[REQUIRED ACTION]
A picture-free, exact transcript of the entries below is required.

----- SUPPLIED MATERIAL

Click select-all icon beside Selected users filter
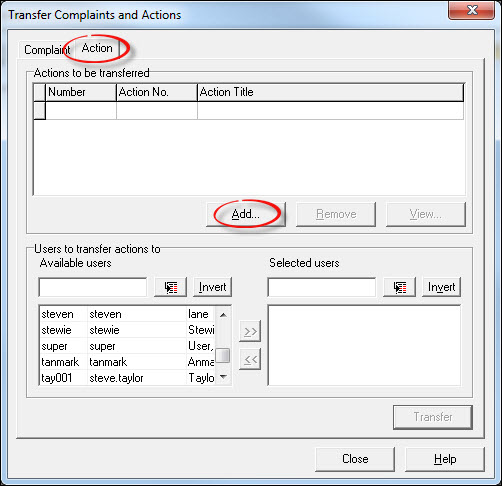 coord(399,287)
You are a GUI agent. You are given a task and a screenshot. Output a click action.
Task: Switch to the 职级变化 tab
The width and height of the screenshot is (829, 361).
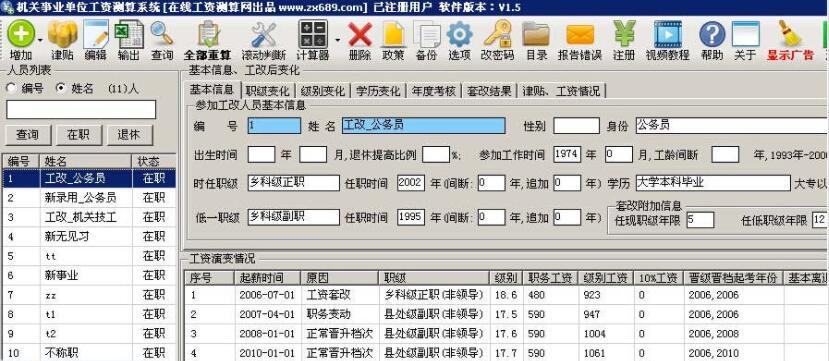(268, 91)
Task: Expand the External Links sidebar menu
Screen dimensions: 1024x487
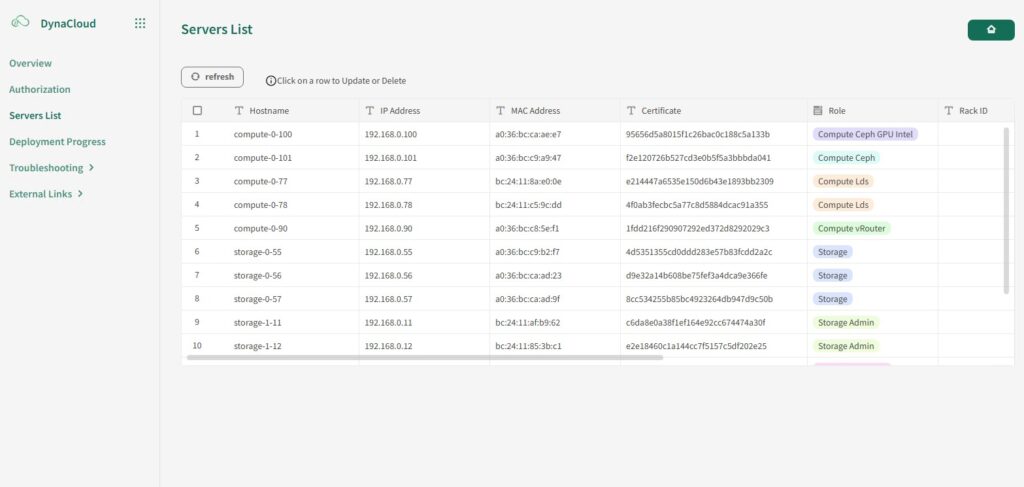Action: click(x=45, y=194)
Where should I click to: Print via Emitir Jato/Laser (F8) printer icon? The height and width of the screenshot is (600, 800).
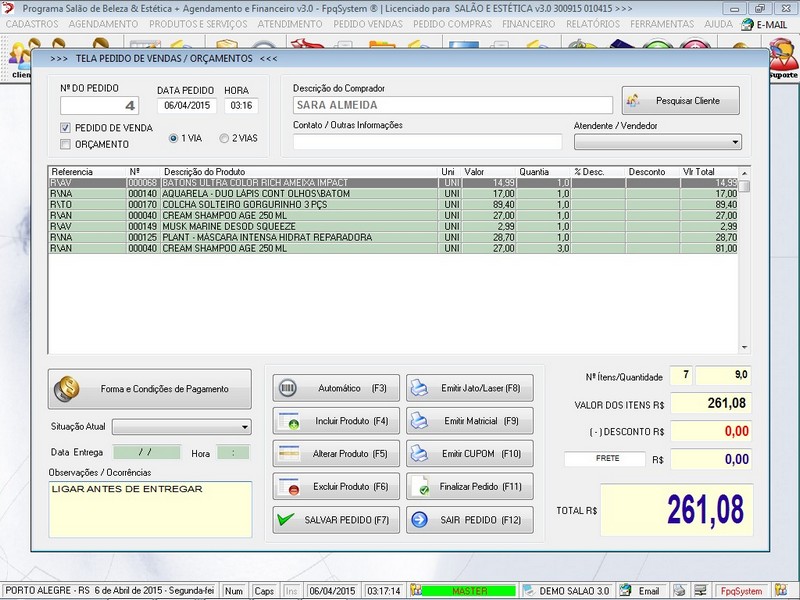420,388
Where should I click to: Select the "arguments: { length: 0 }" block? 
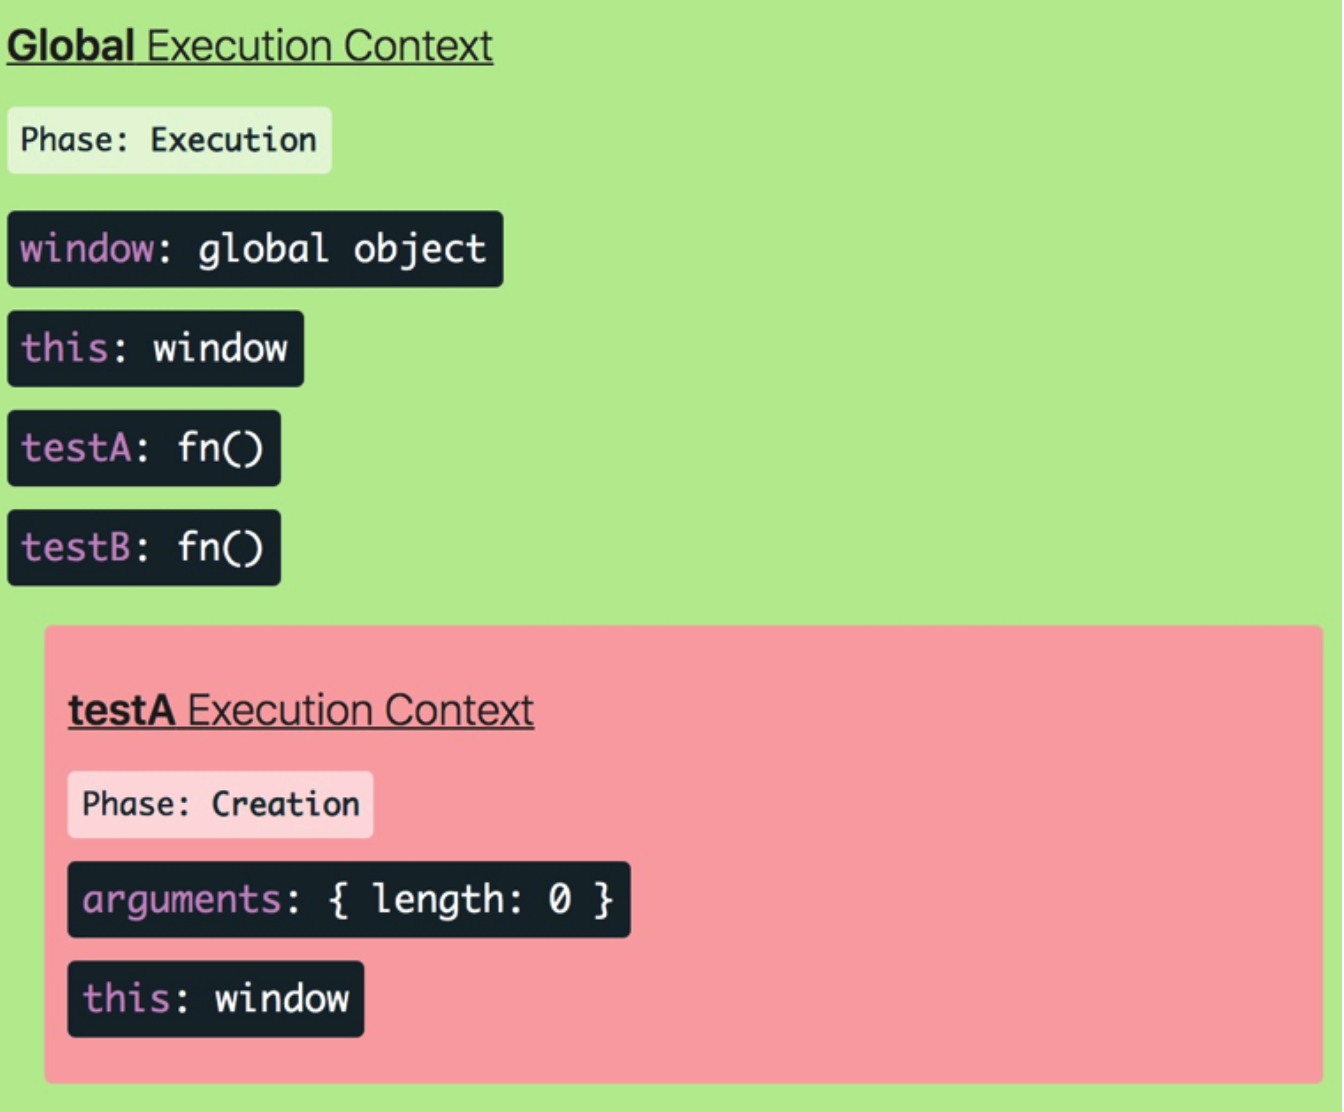348,899
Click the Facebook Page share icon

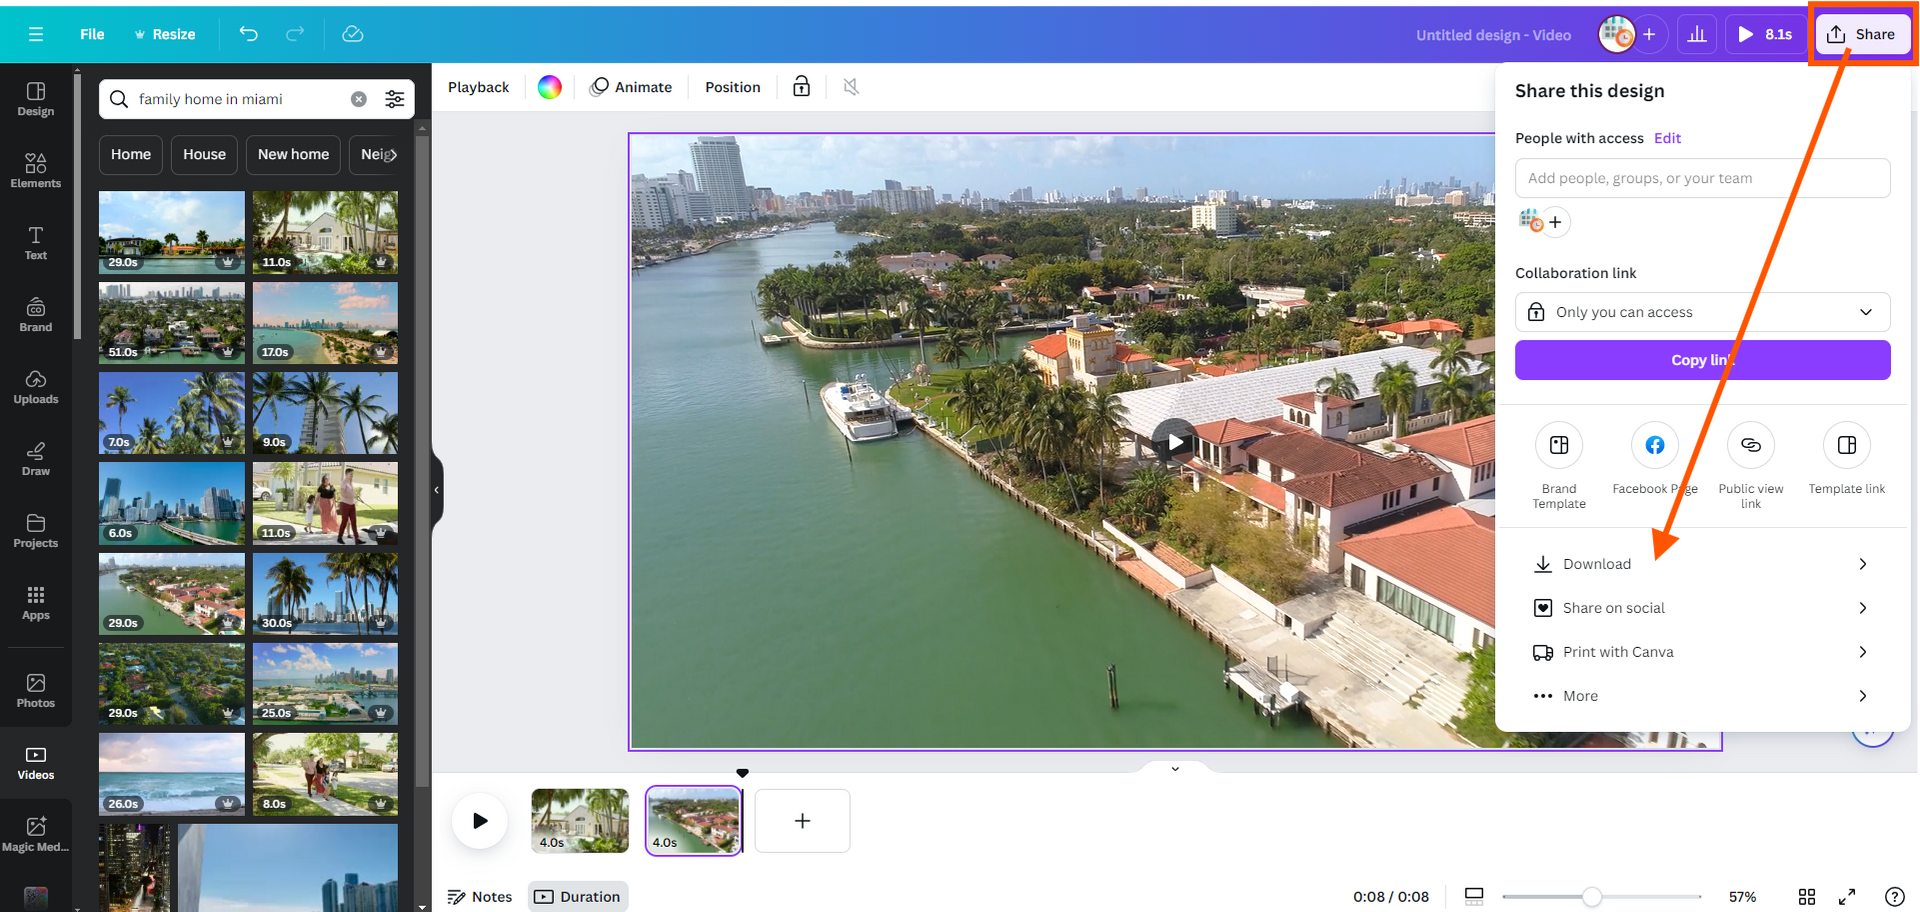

----------

[OUTPUT OF THE EXERCISE]
Click select-all icon beside Selected users filter
 coord(399,287)
You are a GUI agent. You are given a task and a screenshot. Output a click action.
Task: Switch to the 职级变化 tab
The width and height of the screenshot is (829, 361).
(268, 91)
Task: Expand the External Links sidebar menu
Screen dimensions: 1024x487
Action: click(x=45, y=194)
Where should I click to: Print via Emitir Jato/Laser (F8) printer icon? The height and width of the screenshot is (600, 800).
420,388
Where should I click to: Select the "arguments: { length: 0 }" block? 
348,899
Click the Facebook Page share icon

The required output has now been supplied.